My great grandfather Walter survived smallpox. When he registered for the draft during World War I the physician noted the scars and found them pronounced enough to distinguish him. He listed them on the draft registration card.
The fingerprints in his VA file, though, don't include any explanation. "What did HE do for a living?" my husband asked when I showed him the prints from Walter's right hand with an empty circle drawn where the tip of his middle finger should have been.
"Oh duh!" was the brightest thing I could say. "He was a butcher."

The unlabeled photos in the furnace closet intrigued me. Mom said the man in the army uniform holding the cigarette was her mother's father. He had been in World War I and was buried at Arlington Cemetery -- beneath his estranged wife.
My mother worked in suburban Virginia, next to a corner of Arlington Cemetery's vast expanse. She had worked there the better part of twenty years when I asked if she'd take me to Arlington Cemetery to see if we could find her grandparents' grave.
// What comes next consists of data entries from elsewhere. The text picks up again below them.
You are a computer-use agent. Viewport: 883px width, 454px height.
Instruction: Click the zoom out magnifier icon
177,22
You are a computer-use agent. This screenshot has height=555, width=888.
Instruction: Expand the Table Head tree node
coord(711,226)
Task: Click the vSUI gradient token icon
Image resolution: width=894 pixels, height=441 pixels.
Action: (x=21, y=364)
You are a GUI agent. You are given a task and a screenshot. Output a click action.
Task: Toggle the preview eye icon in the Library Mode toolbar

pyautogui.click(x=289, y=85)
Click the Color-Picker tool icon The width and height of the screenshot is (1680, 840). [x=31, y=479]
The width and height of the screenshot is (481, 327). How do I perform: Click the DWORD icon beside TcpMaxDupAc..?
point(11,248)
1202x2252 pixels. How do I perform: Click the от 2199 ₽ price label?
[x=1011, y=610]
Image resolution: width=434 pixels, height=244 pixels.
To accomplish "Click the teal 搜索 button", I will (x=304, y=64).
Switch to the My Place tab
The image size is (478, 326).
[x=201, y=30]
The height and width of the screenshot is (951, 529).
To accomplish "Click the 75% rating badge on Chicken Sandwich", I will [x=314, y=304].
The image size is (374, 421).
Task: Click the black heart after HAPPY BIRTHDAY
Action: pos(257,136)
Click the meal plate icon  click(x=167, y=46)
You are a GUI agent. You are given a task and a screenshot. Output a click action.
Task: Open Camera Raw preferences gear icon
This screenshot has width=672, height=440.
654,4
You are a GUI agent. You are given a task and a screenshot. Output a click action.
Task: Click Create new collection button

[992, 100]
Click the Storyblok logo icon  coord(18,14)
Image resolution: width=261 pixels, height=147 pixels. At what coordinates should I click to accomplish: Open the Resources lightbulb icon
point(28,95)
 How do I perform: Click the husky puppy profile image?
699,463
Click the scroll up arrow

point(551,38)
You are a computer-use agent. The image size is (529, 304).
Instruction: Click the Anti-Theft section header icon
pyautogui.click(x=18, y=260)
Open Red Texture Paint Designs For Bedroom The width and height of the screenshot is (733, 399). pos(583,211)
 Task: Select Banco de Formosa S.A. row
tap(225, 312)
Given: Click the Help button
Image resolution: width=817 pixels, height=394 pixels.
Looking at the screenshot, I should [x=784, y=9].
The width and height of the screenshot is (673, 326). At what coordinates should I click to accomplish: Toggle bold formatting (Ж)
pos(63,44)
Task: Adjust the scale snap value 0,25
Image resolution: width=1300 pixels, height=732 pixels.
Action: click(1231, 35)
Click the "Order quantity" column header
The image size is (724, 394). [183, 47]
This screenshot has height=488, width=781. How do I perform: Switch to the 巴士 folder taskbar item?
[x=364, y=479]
I didn't even begin to comprehend the scale of that place, yet I pictured us wandering for hours scanning row upon row of white stones. Instead we went to the office and asked. We asked for Ladislaus Liegus. The only Liegus in the records was a Walter. Mom had never heard anyone call him that and wondered if it was the same person, but I had seen the name as I rolled through microfilms at the Family History Library in Salt Lake and at the National Archives in Washington, D.C. We drove toward the spot on the map then walked. The memorials of my mother's fallen peers, killed in Vietnam, drew her somber attention. We walked until we reached the low stone wall.
We had a great view of the backside of Mom's office at the Bureau of Naval Personnel because we stood close enough to hit it with a rock. Mom worked all those years closer to her grandparents than to her parking place.